Watch and listen to this week's update on YouTube or podcast.
Considerations on the funding situation for AI Safety, exciting projects from Apart's interpretability hackathon, Meta AI-math transformer interpretability and considerations on what to spend time on in AI Safety.
Today is the 18th of November and welcome to the ML & AI safety update!
Thoughts on FTX and AI safety
Last week, we reported, like all others, of the FTX crash and now being in the aftermath of the shock, it seems appropriate to dive a little into what it means for the AI safety community.
The New York Times published an article about the general impact on EA funding and accurately says that it is a just cause for turbulence in such a young movement and has commentary from the Center on Nonprofits and Philanthropy that it is too easy for billionaires to gain legitimation “as long as the money is flowing”, a risk that happened in this case.
The research community is generally appalled at what FTX has done. The main FTX fund for AI safety research, Future Fund, saw its whole team resign over the deception they were exposed to.
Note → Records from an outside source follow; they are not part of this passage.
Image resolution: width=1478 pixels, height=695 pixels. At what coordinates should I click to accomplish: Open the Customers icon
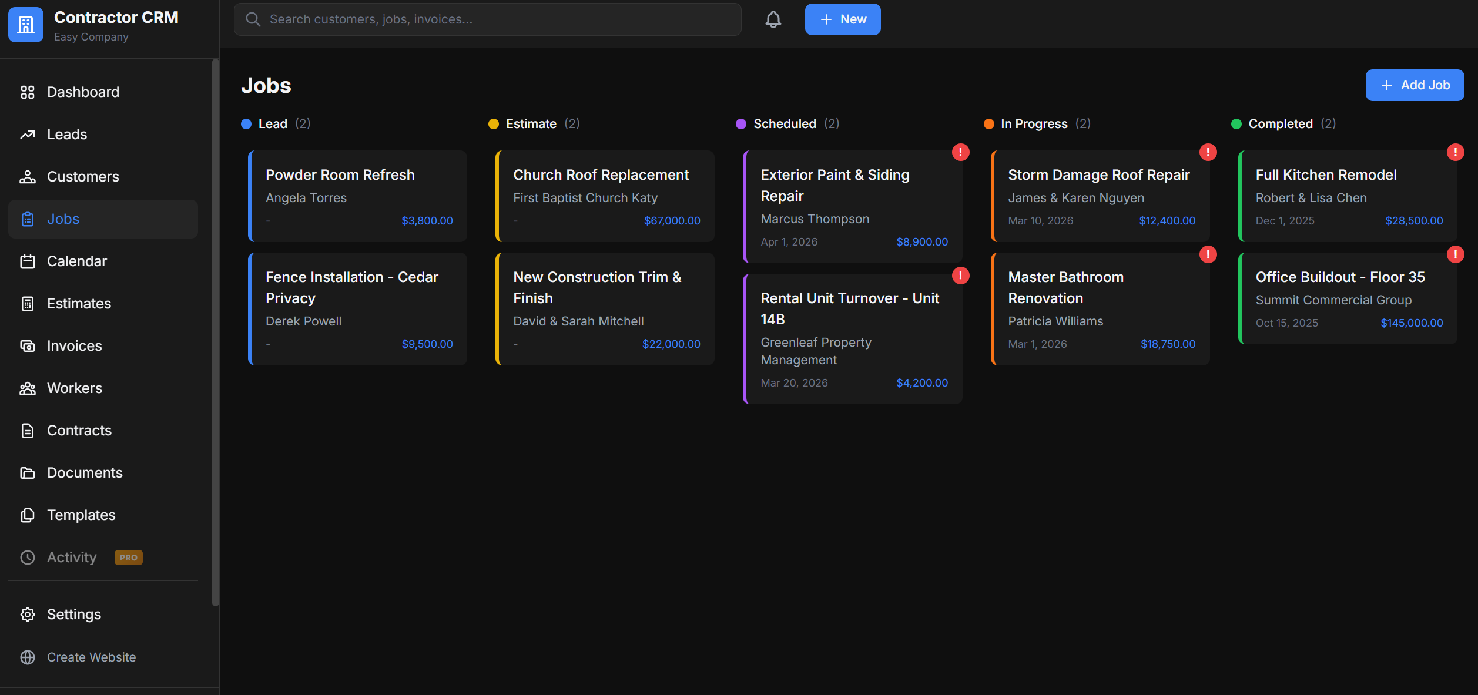[x=28, y=176]
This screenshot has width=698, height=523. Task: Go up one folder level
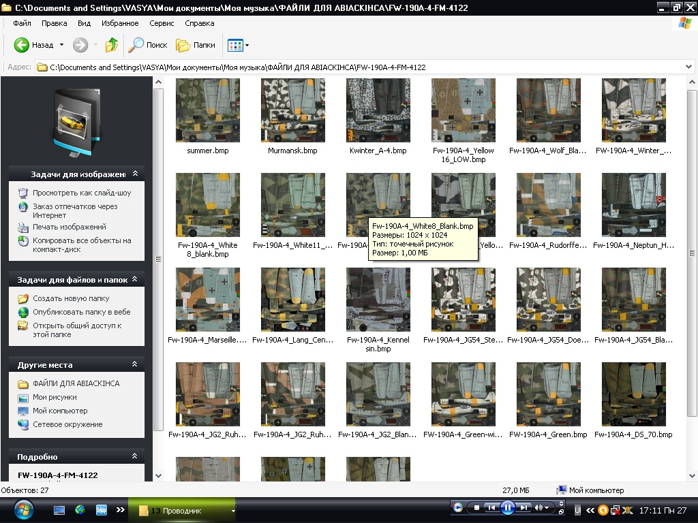coord(111,45)
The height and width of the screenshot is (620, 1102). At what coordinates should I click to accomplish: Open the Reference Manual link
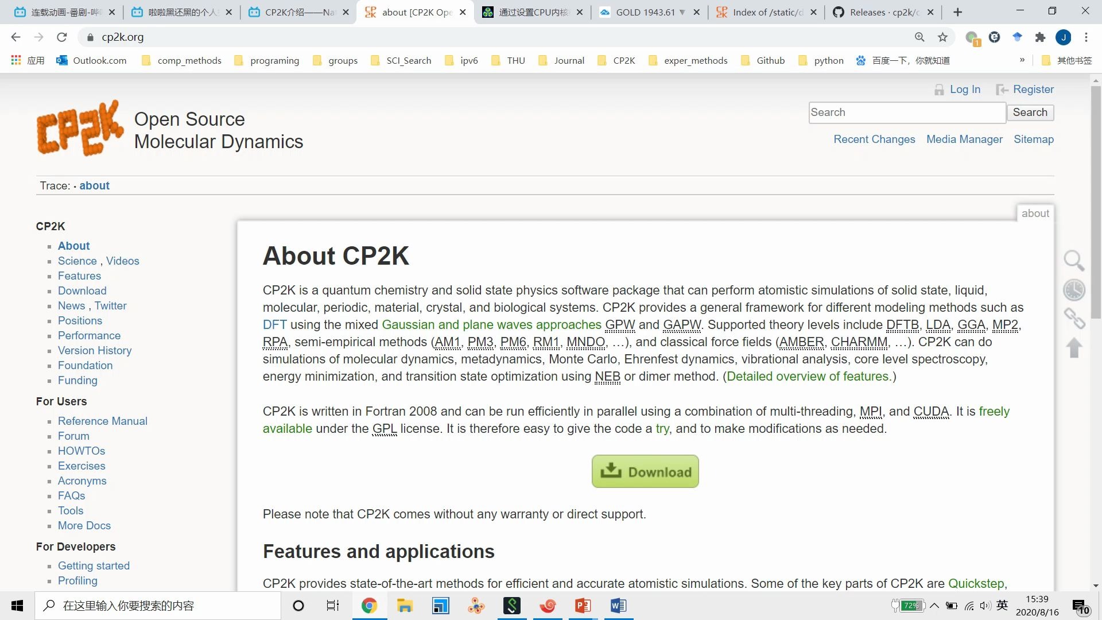click(103, 421)
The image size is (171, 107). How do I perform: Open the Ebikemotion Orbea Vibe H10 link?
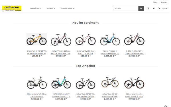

Will McAskill and Evan Hubinger in clear terms state that this fraud is completely unacceptable with what effective altruism stands for. Meanwhile, Eliezer Yudkowsky and a lawyer makes sure that the community knows that it’s not to blame for this situation and the legal status of FTX’s donations.
When it comes to funding for AI safety research, one of the two biggest funders has now stopped and the other funder OpenPhil is taking a month’s break to evaluate this turbulence. Nonlinear has set up an emergency fund for smaller grants below $10,000 dollars to compensate pressed organizations in this funding stop.
Holden Karnofsky from OpenPhil recommends organizations to:
Put commitments on hold and wait until there is more clarity of the actual impact
Identify gaps, assess by urgency/importance
Reprioritize and balance portfolios
Interpretability Alignment Jam
The second Alignment Jam about interpretability research finished this weekend with a total 147 participants and 25 submissions of valuable interpretability research.
The first prize was awarded to Alex Foote for his research and algorithm that finds minimally activating examples for neurons in language models using word replacement and sentence pruning. This automatically creates positive and negative examples for what specific neurons activate to and is a highly interpretable method.
The second prize was awarded to three researchers from Stanford who found that when Transformer heads are deactivated in different ways, other Transformer heads take over their task even though they did not show activation normally. This has been shown before but the team found that even the backup heads have backup heads and that all these backup heads are robust to the method of deactivation (or ablation) used on the main heads.
The third prize was awarded to Team Nero for finding flaws in the way the ROME and MEMIT papers replace factual associations. They show that factual association replacements also affect any sentence related to the words in the factual association, indicating that it is not constrained to factual associations.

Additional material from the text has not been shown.